Work request — Using the records below, return exactly the lines from the one containing "Instruction: Uncheck Quitado" through the last, and omit pictures.

[Stored data]
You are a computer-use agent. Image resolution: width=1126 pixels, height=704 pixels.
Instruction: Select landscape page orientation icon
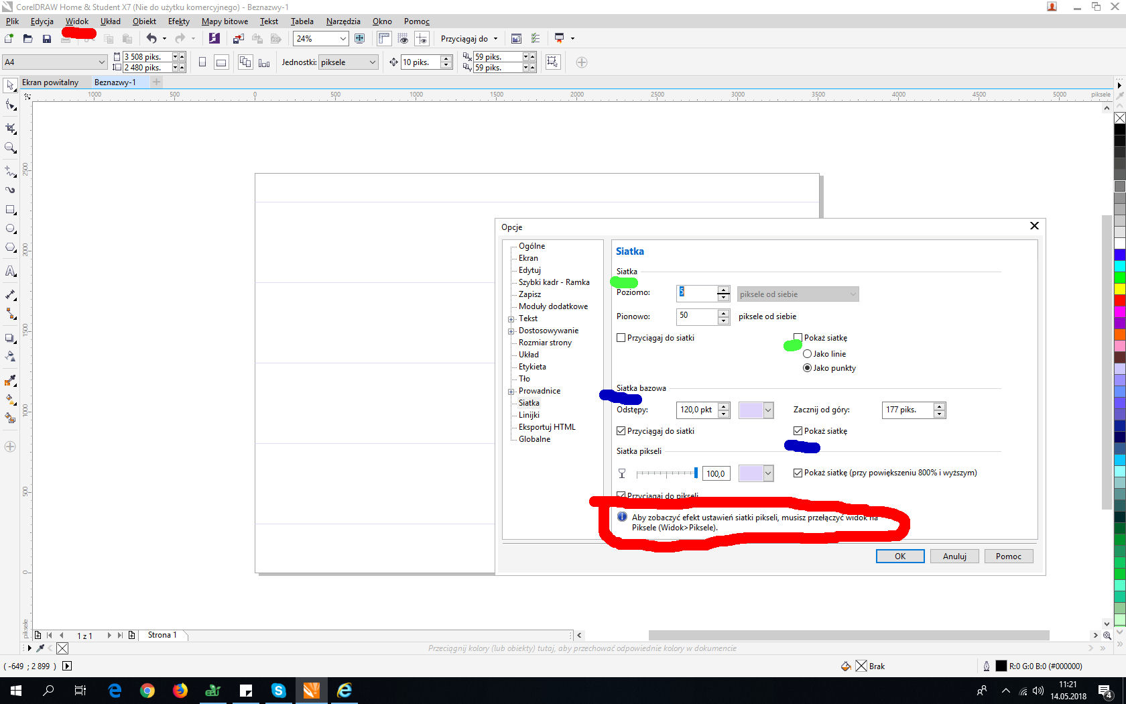point(221,62)
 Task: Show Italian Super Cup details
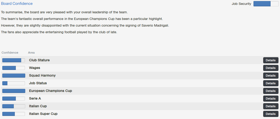tap(271, 114)
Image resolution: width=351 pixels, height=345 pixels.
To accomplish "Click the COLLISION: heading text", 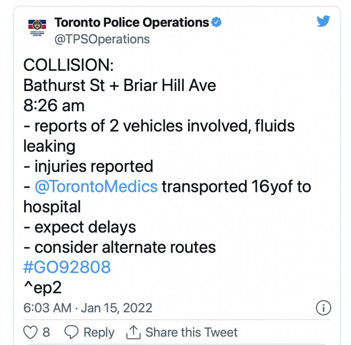I will [69, 65].
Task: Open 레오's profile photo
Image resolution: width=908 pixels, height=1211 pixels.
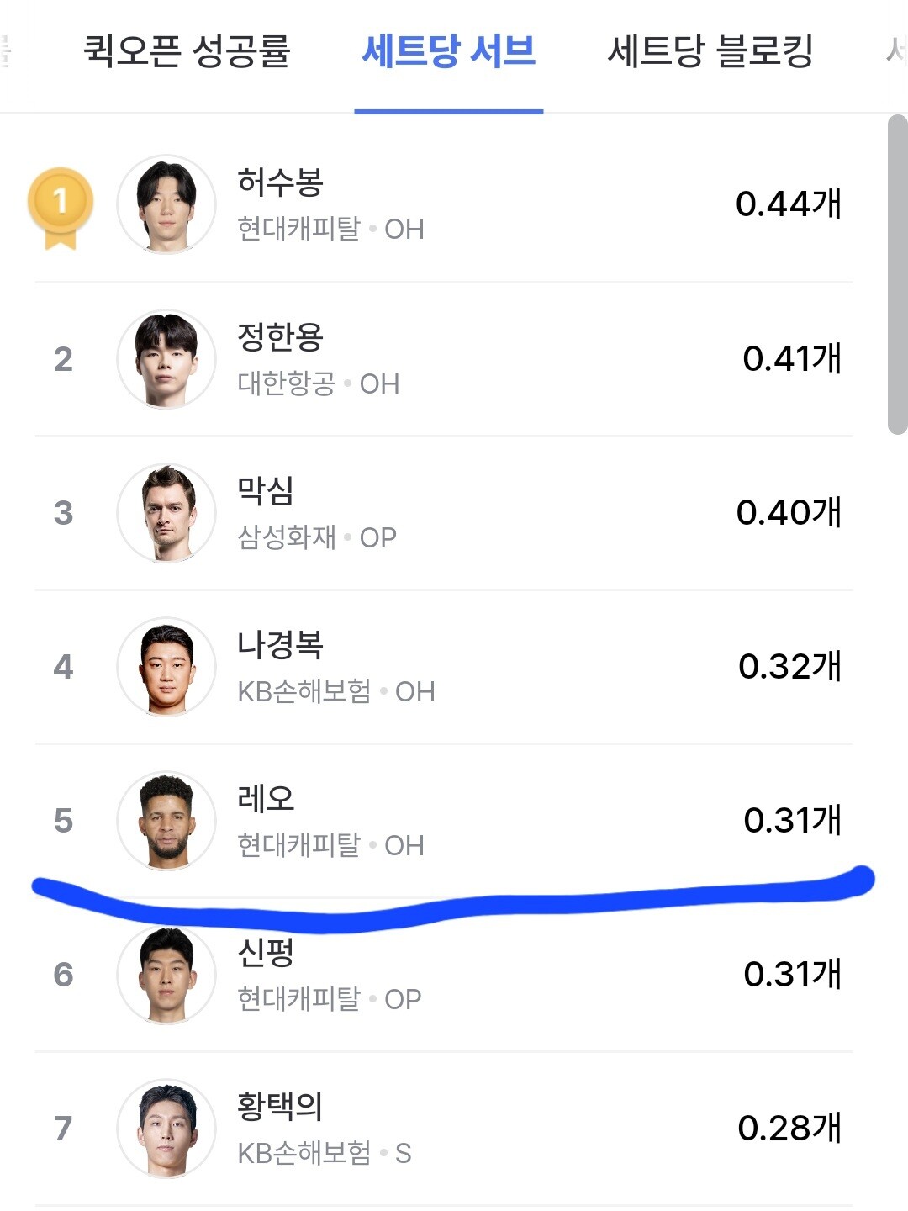Action: tap(166, 821)
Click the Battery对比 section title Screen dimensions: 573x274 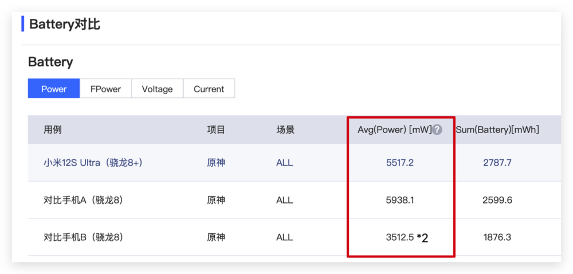click(x=65, y=24)
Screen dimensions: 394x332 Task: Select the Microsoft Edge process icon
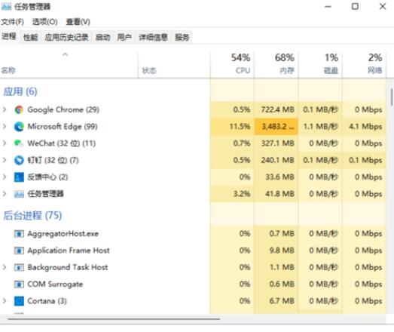click(x=19, y=127)
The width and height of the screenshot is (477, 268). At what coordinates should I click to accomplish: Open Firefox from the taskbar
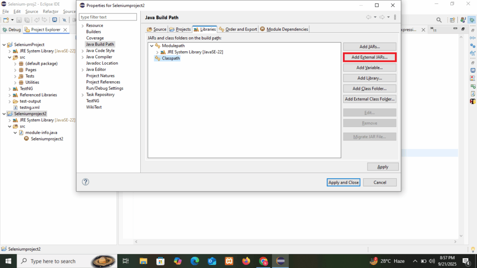[x=246, y=261]
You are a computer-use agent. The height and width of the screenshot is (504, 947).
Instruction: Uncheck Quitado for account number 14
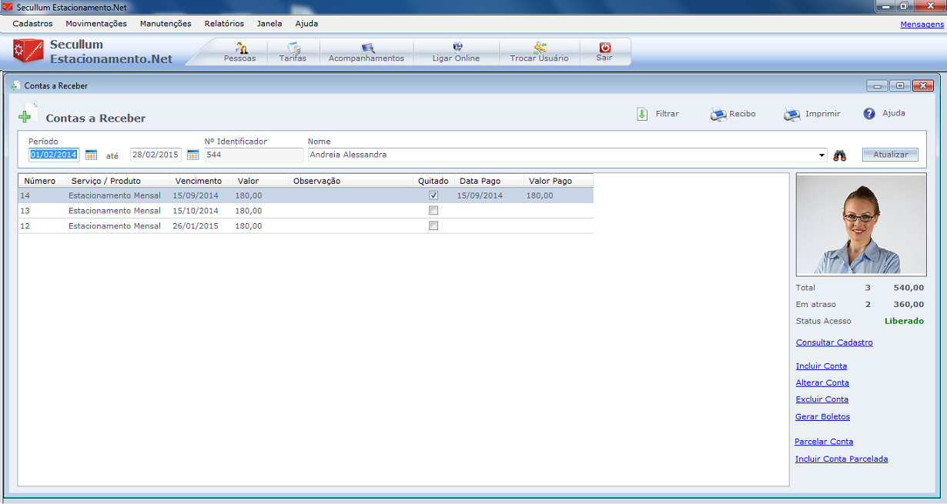click(x=433, y=195)
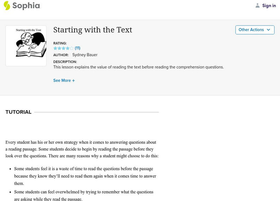This screenshot has height=201, width=280.
Task: Click the third rating star
Action: click(63, 48)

Written reply —
Instruction: Uncheck Quitado for account number 14
click(x=433, y=195)
This screenshot has height=201, width=280.
Task: Click the third rating star
Action: click(63, 48)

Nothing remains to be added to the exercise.